#### What you need to do:
Recast the listing lines in the stretch from the line containing "Given: Toggle show" through the end of the listing as a JSON list of strings, one string per line, leaving out blank lines and any pictures.

[Dataset entries]
⟨
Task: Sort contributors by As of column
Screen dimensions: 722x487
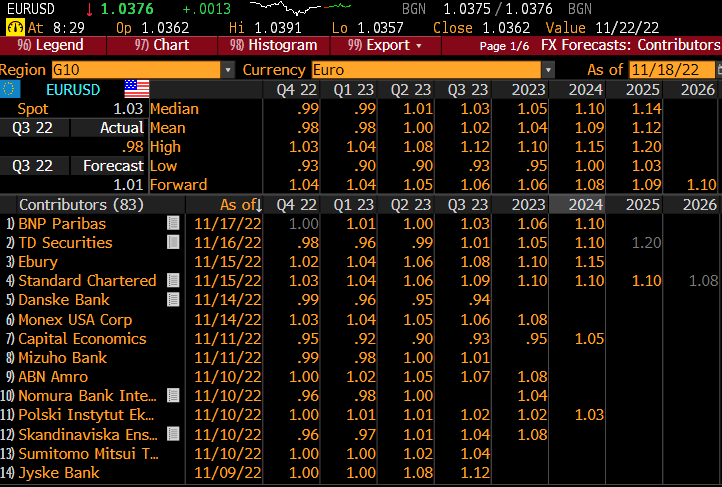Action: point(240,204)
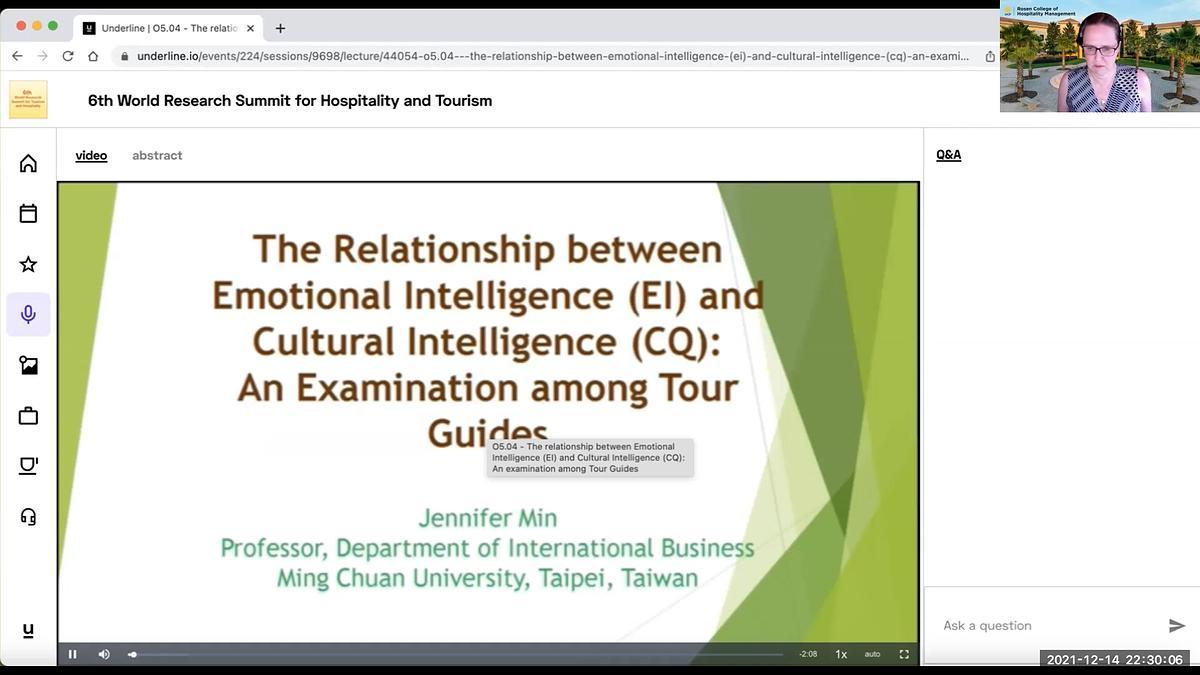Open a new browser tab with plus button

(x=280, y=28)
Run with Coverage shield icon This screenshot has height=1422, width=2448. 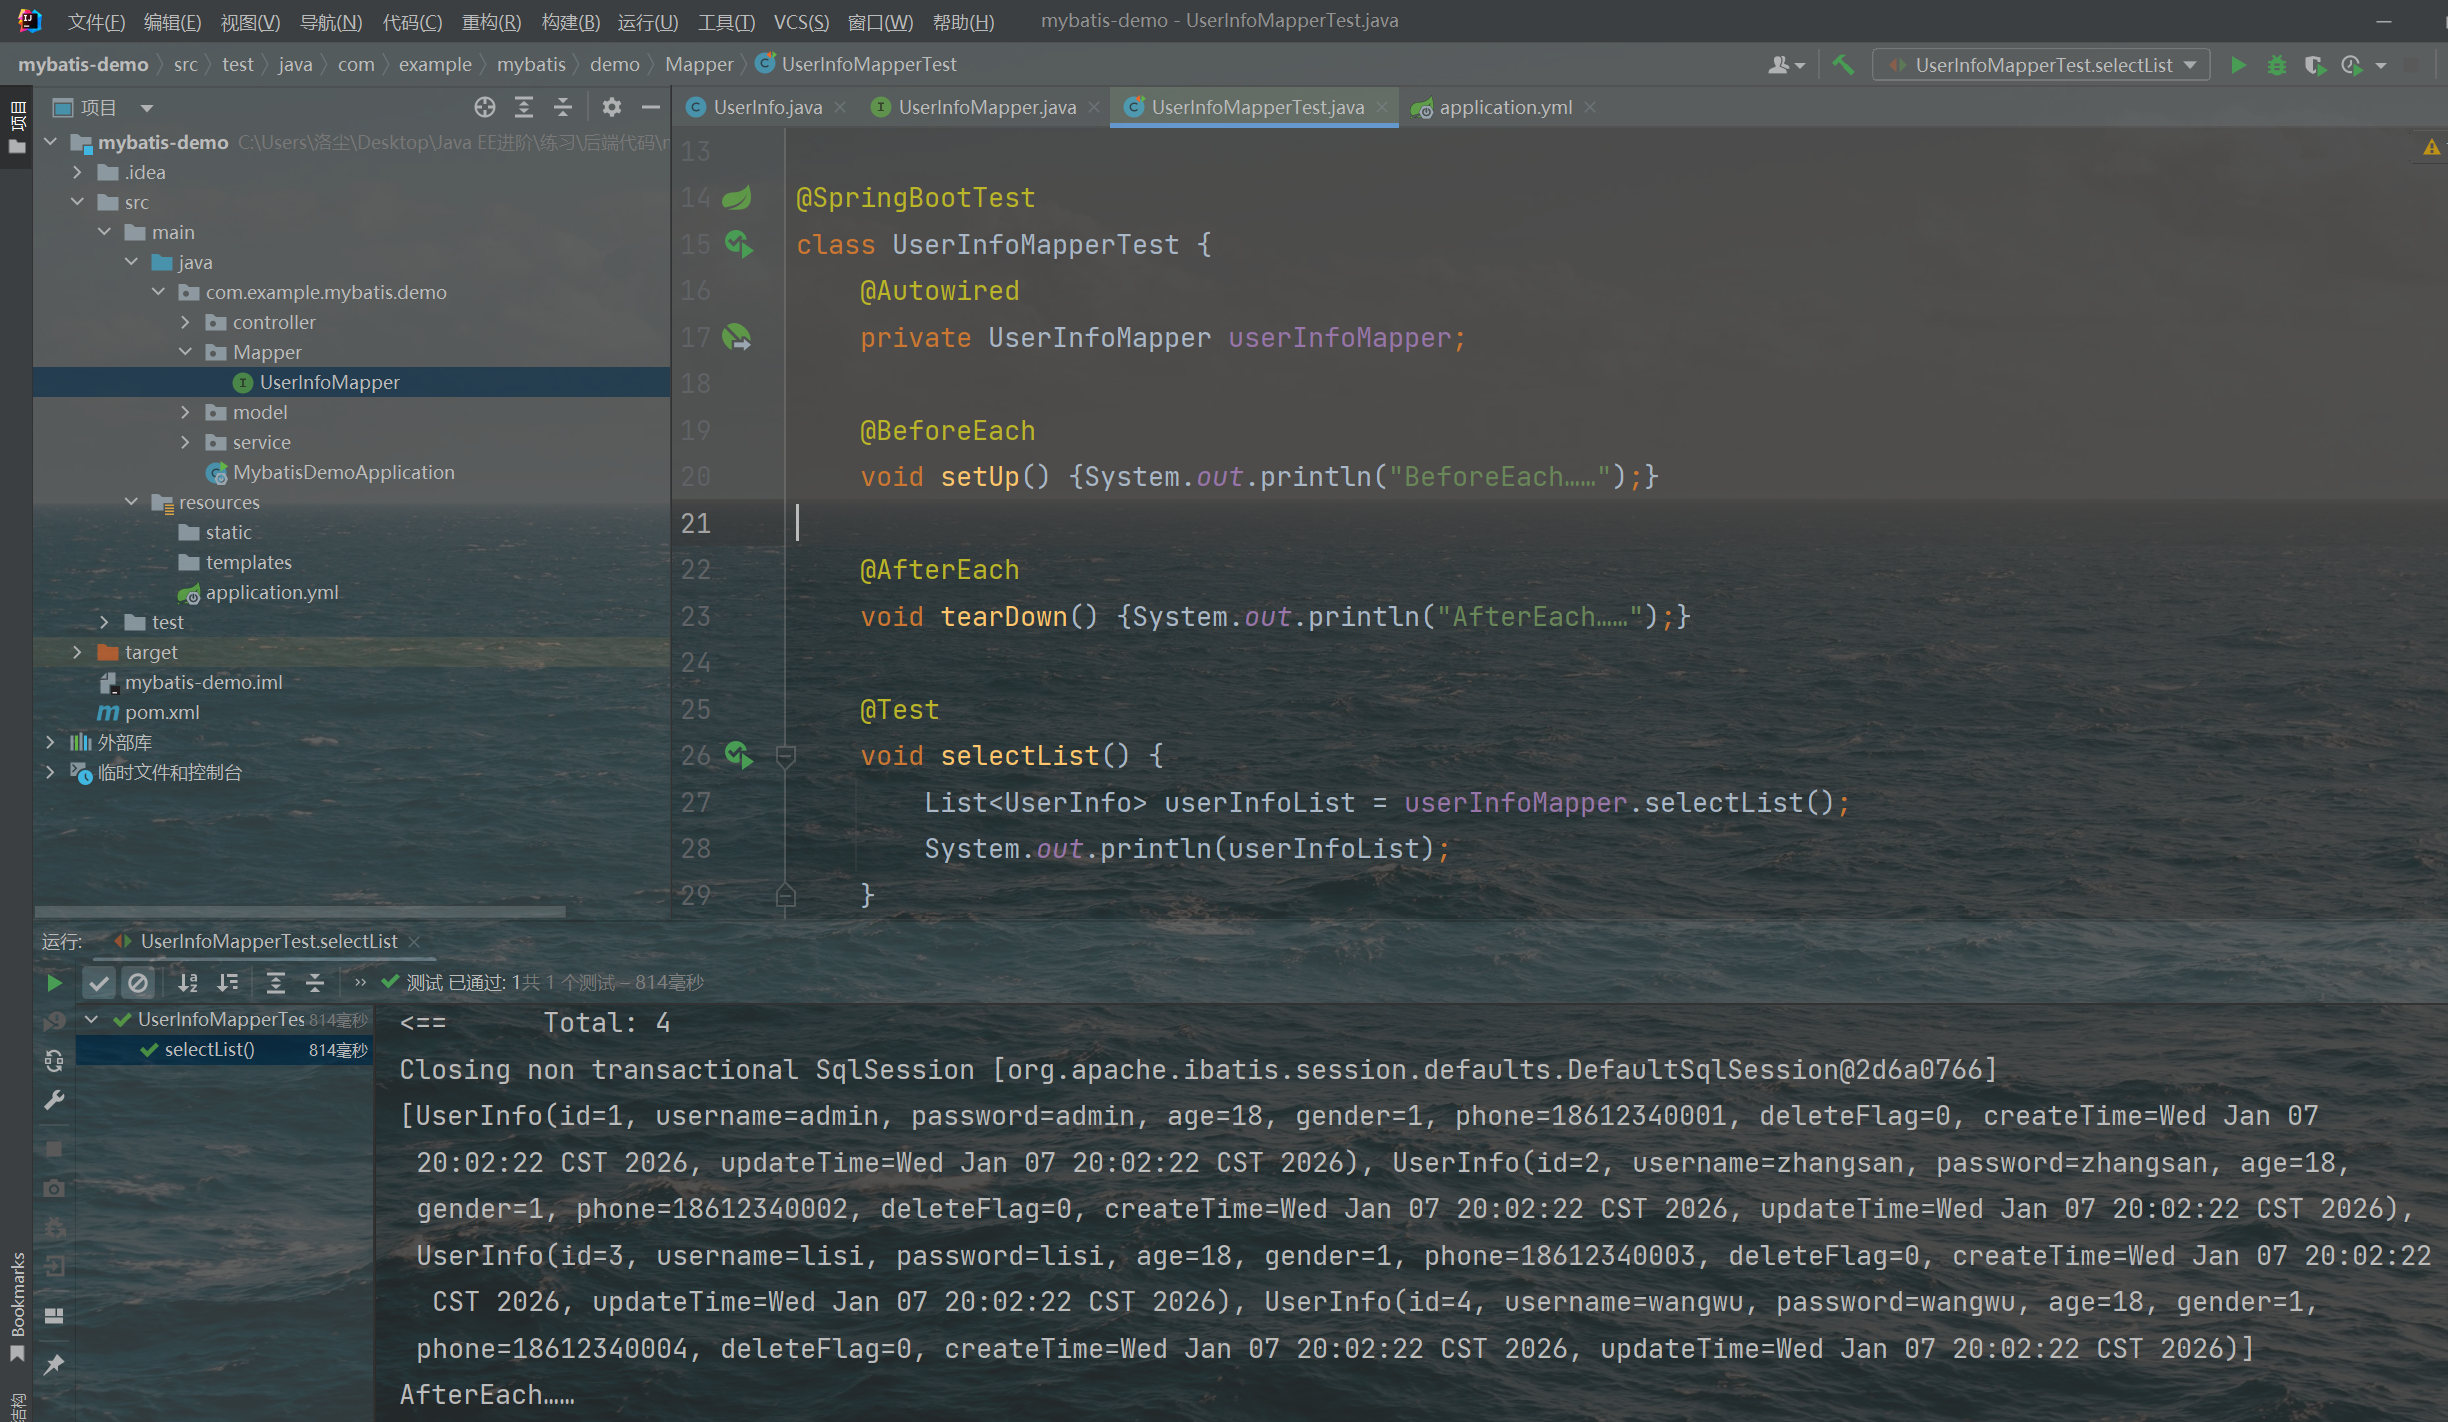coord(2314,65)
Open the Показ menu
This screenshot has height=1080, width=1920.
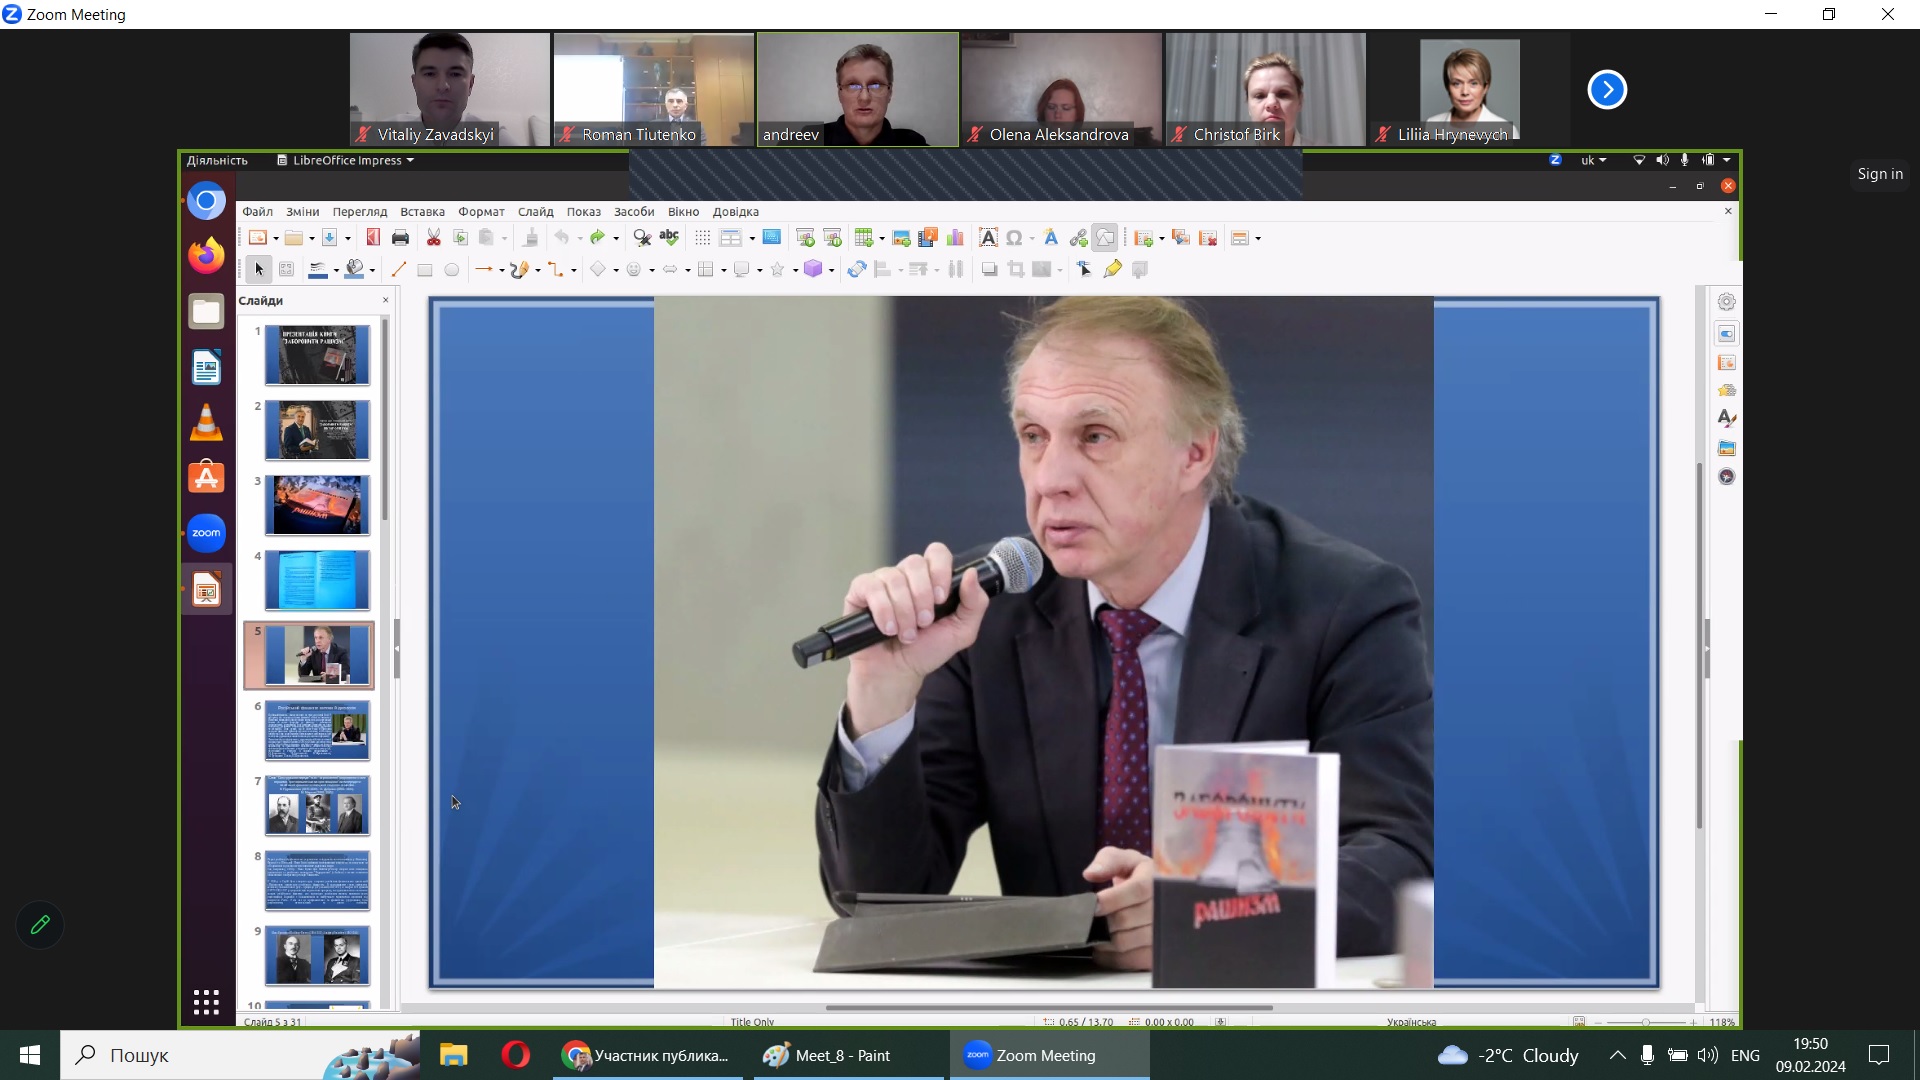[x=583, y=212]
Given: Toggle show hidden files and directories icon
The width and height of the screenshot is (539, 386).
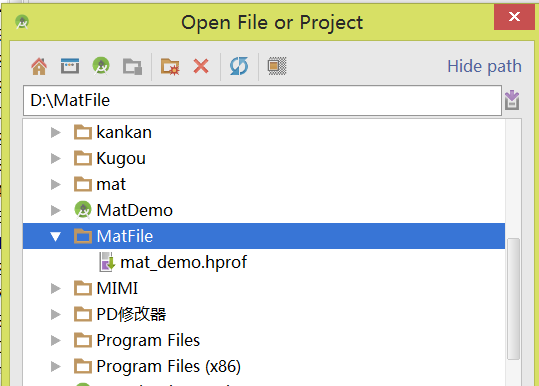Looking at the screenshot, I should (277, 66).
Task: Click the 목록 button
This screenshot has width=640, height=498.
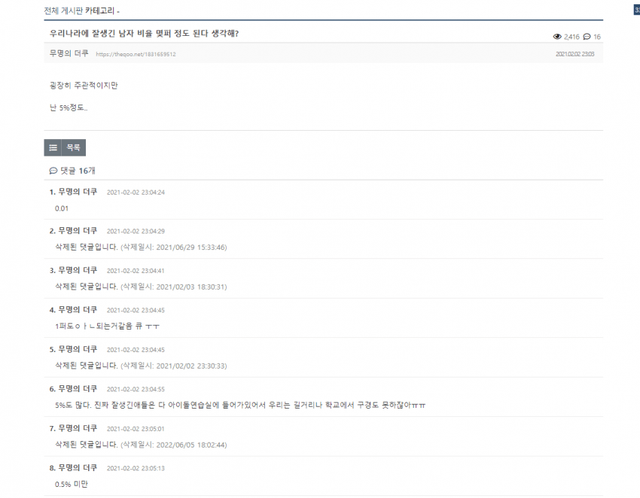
⟩
#### Solved exercise:
[
  "Given: Toggle show hidden files and directories icon",
  "The width and height of the screenshot is (539, 386).",
  "Looking at the screenshot, I should (277, 66).",
  "Task: Click the 목록 button",
  "This screenshot has width=640, height=498."
]